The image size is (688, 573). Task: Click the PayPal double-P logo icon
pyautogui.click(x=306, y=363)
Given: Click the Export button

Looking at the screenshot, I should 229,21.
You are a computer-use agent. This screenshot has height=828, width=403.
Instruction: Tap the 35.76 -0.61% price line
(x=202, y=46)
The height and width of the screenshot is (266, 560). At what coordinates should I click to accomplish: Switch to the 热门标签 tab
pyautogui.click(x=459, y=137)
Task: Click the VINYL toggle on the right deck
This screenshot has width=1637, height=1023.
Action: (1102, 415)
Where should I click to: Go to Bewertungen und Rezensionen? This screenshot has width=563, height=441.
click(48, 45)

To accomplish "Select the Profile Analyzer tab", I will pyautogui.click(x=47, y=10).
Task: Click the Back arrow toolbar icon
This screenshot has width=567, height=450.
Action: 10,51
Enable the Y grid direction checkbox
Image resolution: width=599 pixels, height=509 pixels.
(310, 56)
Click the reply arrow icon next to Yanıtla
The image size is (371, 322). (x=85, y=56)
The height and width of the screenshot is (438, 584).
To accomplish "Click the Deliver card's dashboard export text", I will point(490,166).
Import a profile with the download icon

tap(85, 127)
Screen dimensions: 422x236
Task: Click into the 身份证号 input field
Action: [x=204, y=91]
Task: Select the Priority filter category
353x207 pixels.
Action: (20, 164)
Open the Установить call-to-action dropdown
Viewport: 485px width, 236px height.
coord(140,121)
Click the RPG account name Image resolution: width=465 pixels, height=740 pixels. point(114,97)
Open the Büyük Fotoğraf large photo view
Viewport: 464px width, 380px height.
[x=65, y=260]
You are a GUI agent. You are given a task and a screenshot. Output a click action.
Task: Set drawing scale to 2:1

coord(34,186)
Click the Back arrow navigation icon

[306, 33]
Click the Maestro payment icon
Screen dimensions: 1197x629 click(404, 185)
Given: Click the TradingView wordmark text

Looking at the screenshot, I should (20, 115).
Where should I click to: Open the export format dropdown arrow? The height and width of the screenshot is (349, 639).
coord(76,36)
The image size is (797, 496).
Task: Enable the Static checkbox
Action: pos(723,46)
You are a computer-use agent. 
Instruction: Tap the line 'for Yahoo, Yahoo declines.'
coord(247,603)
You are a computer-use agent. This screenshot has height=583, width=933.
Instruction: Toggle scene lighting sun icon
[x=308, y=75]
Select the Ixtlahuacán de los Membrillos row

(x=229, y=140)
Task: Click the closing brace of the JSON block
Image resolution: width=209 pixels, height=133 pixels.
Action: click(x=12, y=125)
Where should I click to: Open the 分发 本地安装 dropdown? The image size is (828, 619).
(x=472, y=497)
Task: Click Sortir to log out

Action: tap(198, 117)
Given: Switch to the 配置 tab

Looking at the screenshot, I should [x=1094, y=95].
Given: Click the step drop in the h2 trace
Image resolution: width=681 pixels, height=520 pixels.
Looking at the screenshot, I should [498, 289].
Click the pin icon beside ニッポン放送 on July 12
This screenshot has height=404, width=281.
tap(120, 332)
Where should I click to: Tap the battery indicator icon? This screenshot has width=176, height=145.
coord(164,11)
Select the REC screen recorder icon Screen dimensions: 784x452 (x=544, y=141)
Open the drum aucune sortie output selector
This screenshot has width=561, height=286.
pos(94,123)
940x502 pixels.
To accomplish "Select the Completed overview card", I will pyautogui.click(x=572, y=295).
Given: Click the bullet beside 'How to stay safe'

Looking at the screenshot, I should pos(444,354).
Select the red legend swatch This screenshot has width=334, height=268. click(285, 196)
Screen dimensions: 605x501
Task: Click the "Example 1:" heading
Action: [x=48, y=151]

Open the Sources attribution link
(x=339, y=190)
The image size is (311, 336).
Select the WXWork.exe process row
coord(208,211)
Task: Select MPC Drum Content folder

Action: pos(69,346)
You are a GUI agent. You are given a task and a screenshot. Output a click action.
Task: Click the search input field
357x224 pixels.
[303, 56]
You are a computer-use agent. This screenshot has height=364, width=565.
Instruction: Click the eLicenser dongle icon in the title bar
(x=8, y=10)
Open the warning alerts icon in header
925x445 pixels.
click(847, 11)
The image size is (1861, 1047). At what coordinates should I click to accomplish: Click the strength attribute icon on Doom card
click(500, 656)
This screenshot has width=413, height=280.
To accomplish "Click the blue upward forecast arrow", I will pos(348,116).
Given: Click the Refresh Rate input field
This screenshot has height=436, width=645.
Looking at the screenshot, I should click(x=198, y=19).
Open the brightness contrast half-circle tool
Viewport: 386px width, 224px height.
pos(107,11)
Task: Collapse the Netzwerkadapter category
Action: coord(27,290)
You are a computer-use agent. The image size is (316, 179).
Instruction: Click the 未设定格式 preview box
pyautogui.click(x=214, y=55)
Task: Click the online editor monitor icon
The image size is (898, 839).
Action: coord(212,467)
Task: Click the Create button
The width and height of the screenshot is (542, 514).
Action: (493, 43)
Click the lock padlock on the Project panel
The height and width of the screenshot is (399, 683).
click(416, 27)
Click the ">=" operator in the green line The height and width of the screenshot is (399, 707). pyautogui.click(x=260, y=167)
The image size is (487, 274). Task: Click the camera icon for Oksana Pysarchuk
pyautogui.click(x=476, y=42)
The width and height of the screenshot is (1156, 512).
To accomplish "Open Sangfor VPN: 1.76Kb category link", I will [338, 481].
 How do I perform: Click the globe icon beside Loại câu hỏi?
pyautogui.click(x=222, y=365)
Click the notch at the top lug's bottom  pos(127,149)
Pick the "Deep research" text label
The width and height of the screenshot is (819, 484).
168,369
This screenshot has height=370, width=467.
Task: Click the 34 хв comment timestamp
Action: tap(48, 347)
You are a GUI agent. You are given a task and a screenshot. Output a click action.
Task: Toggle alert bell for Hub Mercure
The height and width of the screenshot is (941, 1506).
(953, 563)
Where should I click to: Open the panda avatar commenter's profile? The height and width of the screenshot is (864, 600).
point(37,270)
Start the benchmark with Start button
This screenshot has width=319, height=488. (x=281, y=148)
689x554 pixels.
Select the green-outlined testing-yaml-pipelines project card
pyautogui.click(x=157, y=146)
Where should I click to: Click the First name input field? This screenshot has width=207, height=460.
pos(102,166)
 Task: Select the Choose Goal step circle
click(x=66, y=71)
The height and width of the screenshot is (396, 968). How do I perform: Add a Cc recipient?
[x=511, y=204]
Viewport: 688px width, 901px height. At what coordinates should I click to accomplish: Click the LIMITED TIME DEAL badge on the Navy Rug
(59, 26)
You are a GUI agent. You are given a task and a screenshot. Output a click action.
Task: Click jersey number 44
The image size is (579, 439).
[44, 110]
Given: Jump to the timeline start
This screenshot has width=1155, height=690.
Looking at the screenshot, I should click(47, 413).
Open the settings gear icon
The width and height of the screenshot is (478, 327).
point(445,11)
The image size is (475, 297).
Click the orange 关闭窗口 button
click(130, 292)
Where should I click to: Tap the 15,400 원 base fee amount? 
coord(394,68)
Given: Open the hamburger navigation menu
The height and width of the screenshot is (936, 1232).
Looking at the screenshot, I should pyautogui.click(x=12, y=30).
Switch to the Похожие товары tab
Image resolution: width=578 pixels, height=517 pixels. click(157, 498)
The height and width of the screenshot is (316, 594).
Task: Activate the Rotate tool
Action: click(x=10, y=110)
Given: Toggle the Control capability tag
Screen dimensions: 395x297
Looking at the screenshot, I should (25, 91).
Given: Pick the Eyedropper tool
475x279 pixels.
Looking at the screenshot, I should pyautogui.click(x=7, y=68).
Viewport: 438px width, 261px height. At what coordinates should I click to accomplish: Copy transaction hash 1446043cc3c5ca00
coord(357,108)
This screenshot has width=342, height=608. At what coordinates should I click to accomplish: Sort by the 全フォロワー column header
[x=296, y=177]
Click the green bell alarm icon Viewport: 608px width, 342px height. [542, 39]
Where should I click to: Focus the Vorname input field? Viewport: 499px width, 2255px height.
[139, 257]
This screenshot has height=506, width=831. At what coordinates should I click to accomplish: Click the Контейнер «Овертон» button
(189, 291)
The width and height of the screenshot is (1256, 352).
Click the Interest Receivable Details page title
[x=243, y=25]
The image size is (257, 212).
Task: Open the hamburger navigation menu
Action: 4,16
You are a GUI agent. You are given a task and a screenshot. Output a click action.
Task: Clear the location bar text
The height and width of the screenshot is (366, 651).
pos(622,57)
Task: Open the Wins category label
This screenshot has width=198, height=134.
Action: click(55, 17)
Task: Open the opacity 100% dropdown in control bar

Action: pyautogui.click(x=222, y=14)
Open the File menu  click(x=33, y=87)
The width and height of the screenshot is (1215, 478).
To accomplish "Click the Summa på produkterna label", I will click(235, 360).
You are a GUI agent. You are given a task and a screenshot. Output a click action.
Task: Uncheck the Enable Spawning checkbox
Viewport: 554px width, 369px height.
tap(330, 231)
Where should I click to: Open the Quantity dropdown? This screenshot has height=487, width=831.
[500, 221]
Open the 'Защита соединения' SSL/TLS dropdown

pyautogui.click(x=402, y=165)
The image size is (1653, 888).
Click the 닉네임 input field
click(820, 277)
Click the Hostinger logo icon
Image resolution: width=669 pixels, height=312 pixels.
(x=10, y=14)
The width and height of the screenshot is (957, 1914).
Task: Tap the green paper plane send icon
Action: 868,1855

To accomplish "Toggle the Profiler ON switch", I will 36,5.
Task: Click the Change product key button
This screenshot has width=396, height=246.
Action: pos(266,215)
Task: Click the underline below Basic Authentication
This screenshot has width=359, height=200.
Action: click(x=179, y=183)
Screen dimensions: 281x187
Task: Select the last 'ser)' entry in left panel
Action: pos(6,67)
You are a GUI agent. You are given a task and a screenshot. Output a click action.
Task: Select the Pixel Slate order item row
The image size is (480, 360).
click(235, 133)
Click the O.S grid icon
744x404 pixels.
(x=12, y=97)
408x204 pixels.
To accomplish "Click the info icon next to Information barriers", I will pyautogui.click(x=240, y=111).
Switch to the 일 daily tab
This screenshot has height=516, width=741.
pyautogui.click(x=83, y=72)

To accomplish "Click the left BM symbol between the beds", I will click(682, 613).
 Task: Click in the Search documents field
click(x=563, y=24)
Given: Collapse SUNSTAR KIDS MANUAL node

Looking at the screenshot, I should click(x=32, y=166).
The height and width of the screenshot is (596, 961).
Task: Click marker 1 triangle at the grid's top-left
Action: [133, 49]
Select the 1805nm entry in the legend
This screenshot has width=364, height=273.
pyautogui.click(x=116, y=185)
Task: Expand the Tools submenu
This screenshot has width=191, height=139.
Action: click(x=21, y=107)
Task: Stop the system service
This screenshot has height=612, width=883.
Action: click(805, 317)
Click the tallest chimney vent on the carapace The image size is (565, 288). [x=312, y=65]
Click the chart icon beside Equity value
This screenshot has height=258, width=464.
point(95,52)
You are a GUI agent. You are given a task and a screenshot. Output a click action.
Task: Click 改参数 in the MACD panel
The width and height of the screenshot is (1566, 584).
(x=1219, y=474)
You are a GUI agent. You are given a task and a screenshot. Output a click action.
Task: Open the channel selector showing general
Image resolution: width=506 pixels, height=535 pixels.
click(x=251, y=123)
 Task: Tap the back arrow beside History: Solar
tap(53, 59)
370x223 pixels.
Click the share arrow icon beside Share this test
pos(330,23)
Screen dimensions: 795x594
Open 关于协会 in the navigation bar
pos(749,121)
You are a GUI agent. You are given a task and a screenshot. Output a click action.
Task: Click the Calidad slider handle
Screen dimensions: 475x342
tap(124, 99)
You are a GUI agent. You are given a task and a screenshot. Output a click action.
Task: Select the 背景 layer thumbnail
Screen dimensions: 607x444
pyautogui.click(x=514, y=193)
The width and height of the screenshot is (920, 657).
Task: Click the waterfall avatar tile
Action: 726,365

====================

* [TASK PROMPT] Among the entries above, find the line with "Where should I click to: Open the export" and the line with "Given: Click the step drop in the h2 trace"; give again exactly these two lines and all lines between them.

* [RESPONSE TO THIS TASK]
Where should I click to: Open the export format dropdown arrow? The height and width of the screenshot is (349, 639).
coord(76,36)
The image size is (797, 496).
Task: Enable the Static checkbox
Action: pos(723,46)
You are a computer-use agent. 
Instruction: Tap the line 'for Yahoo, Yahoo declines.'
coord(247,603)
You are a computer-use agent. This screenshot has height=583, width=933.
Instruction: Toggle scene lighting sun icon
[x=308, y=75]
Select the Ixtlahuacán de los Membrillos row

(x=229, y=140)
Task: Click the closing brace of the JSON block
Image resolution: width=209 pixels, height=133 pixels.
Action: click(x=12, y=125)
Where should I click to: Open the 分发 本地安装 dropdown? The image size is (828, 619).
(x=472, y=497)
Task: Click Sortir to log out

Action: tap(198, 117)
Given: Switch to the 配置 tab

Looking at the screenshot, I should [x=1094, y=95].
Given: Click the step drop in the h2 trace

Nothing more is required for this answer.